The major landscaping decisions are now made by grounds maintenance manager Don Steel, along with Karl Schnizler, a central district maintenance manager. Schnizler is the main storehouse of knowledge about park plantings, and he has his own worries about the future. “Not a lot of thought goes into the botanical aspects of the park,” he admits. “It’s just a lot of general landscaping, and the grounds crews spend a lot of time repairing irrigation systems. Don’s interested in the horticulture, and I’m interested in it, but we don’t have that much time to put into it.”

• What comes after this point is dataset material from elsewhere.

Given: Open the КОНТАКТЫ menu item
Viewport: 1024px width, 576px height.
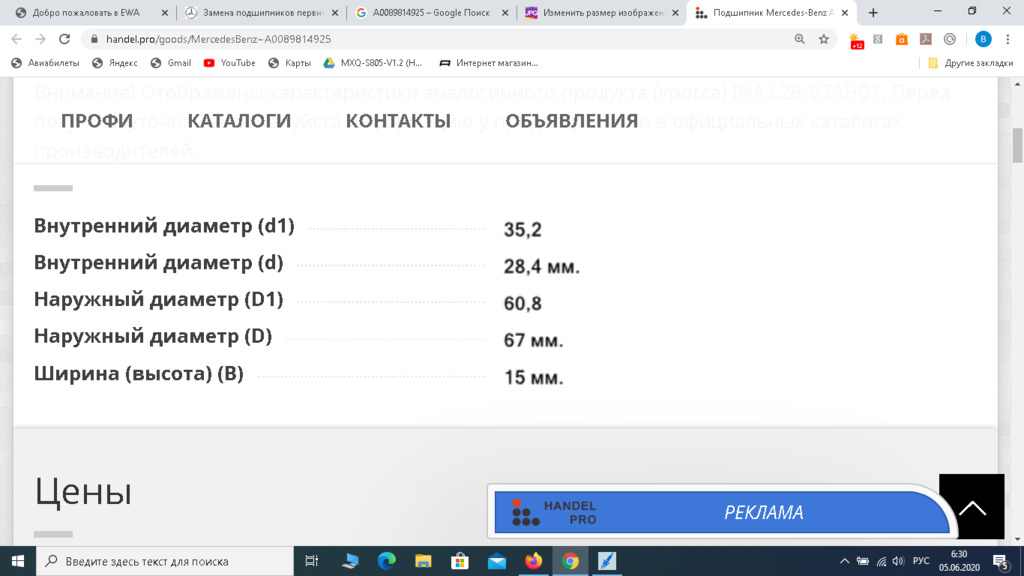Looking at the screenshot, I should [398, 121].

Schnizler and Steel put in or tear out plants now with security uppermost in their minds. Too many idlers now lurk in densely planted areas, and for this reason undergrowth has been torn out by the acre near Marston Point, in the southwest comer of the park. Schnizler would like to replant Torrey pines on the hillside near Quince Street, and the pines near Sixth and Spruce are in need of attention. He agrees that a landscape plan is needed. “Those pines in Solomon playground won’t last another ten years,” he says. “What do we replace them with? That’s what a plan could deal with. But in order to make it work, you’ve got to have a czar, someone who could say absolutely no to all the groups that want a piece of the park. This guy would have to sit on the right hand of God — and have the power of execution.”
Is it possible for the cultural interests and the horticultural interests to coexist harmoniously in Balboa Park? This is the central question that the proposed master plan fails to resolve. Plenty of trees and plants have lived and died and disappeared, and many more will be removed for further building expansion in the future. When are buildings ever removed from the park? If there ever was a sense of balance between the greenscape and the buildings, it doesn’t exist now. At some point, there will arise a popular movement to wrest away the park from the hands of the special interests. One way to avoid that kind of cultural bloodbath is to create a strong landscape preservation plan — before the current proposal is adopted and before it becomes too late.